**DATASET EXTRACT:**
+++
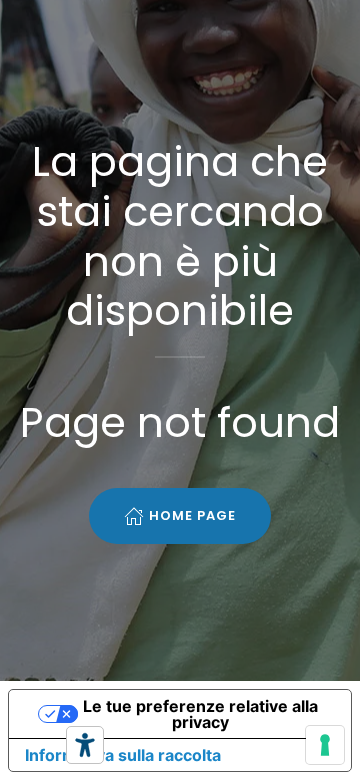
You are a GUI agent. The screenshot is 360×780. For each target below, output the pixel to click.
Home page (192, 515)
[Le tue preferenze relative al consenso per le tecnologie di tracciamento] (325, 745)
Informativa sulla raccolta (123, 755)
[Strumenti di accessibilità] (85, 745)
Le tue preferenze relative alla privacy (200, 714)
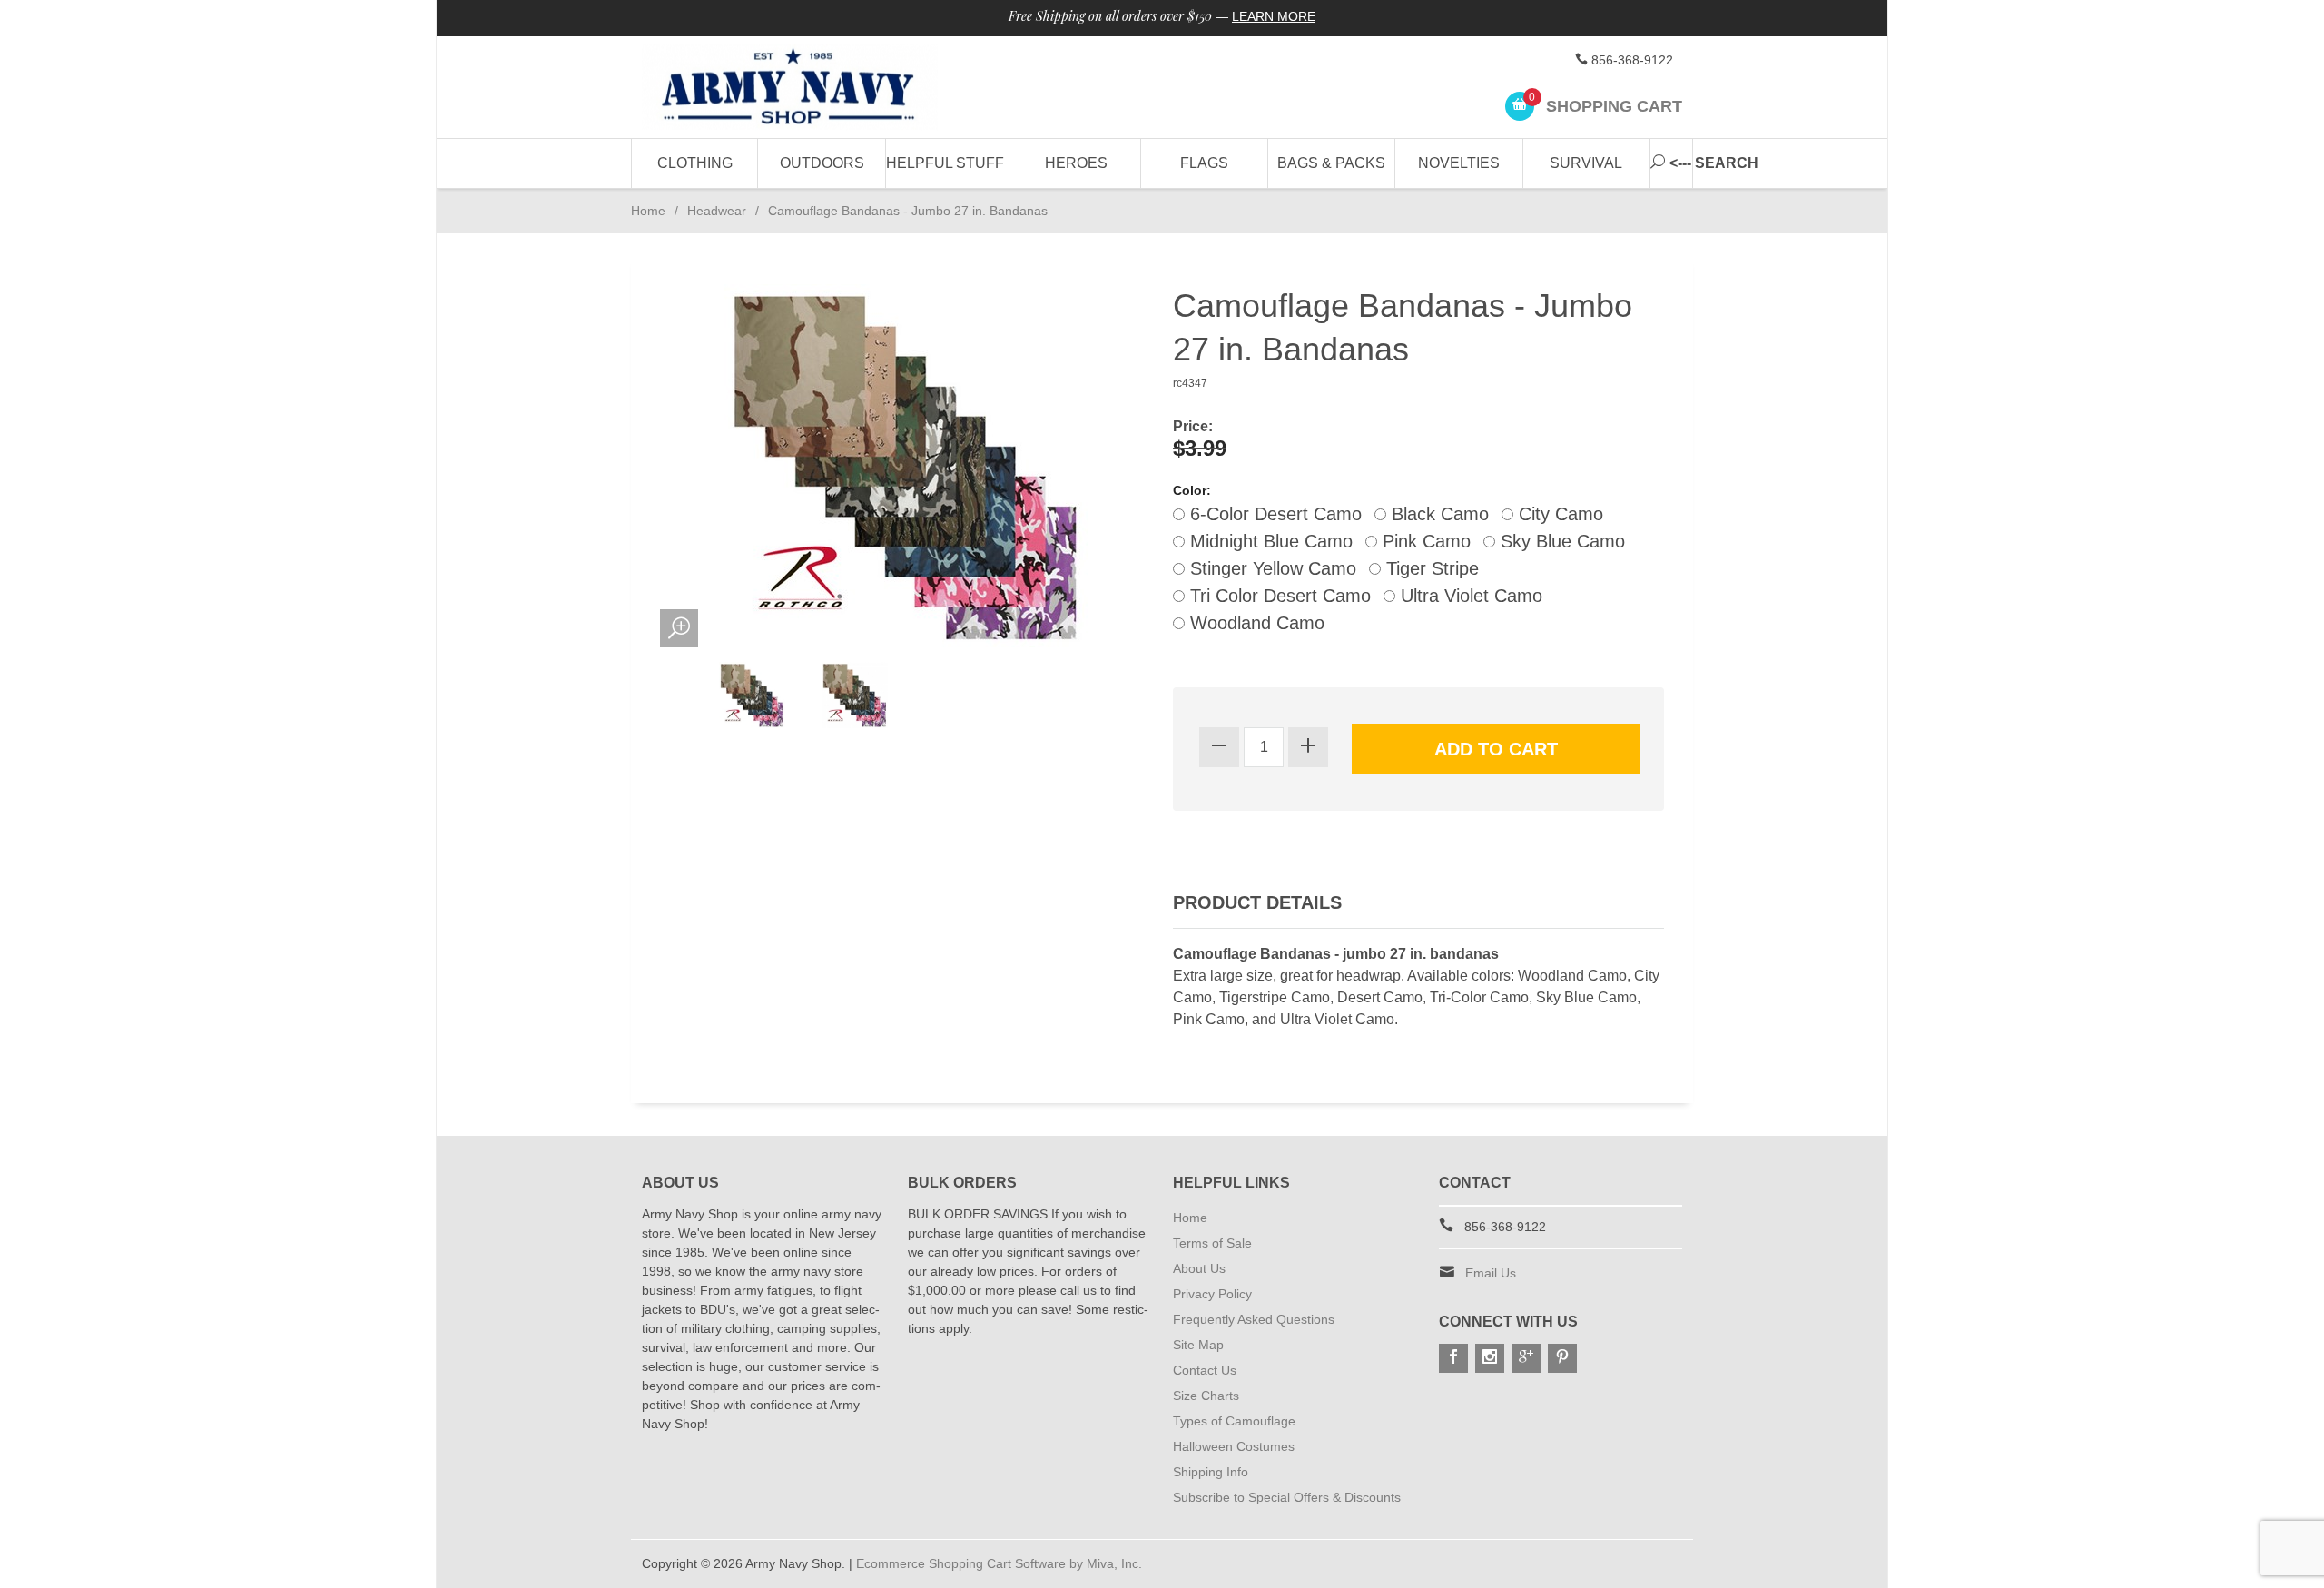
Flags (1204, 163)
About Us (1199, 1268)
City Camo (1558, 514)
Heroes (1076, 163)
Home (648, 210)
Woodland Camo (1254, 623)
+++
**YOUR OBJECTIVE:** Reproduce the entries above exactly, without images.

**EXERCISE RESPONSE:**
You are a GUI agent. The screenshot is 360×780. For each target below, output the pixel to click.
Home page (192, 515)
[Le tue preferenze relative al consenso per le tecnologie di tracciamento] (325, 745)
Informativa sulla raccolta (123, 755)
[Strumenti di accessibilità] (85, 745)
Le tue preferenze relative alla privacy (200, 714)
Flags (1204, 163)
About Us (1199, 1268)
City Camo (1558, 514)
Heroes (1076, 163)
Home (648, 210)
Woodland Camo (1254, 623)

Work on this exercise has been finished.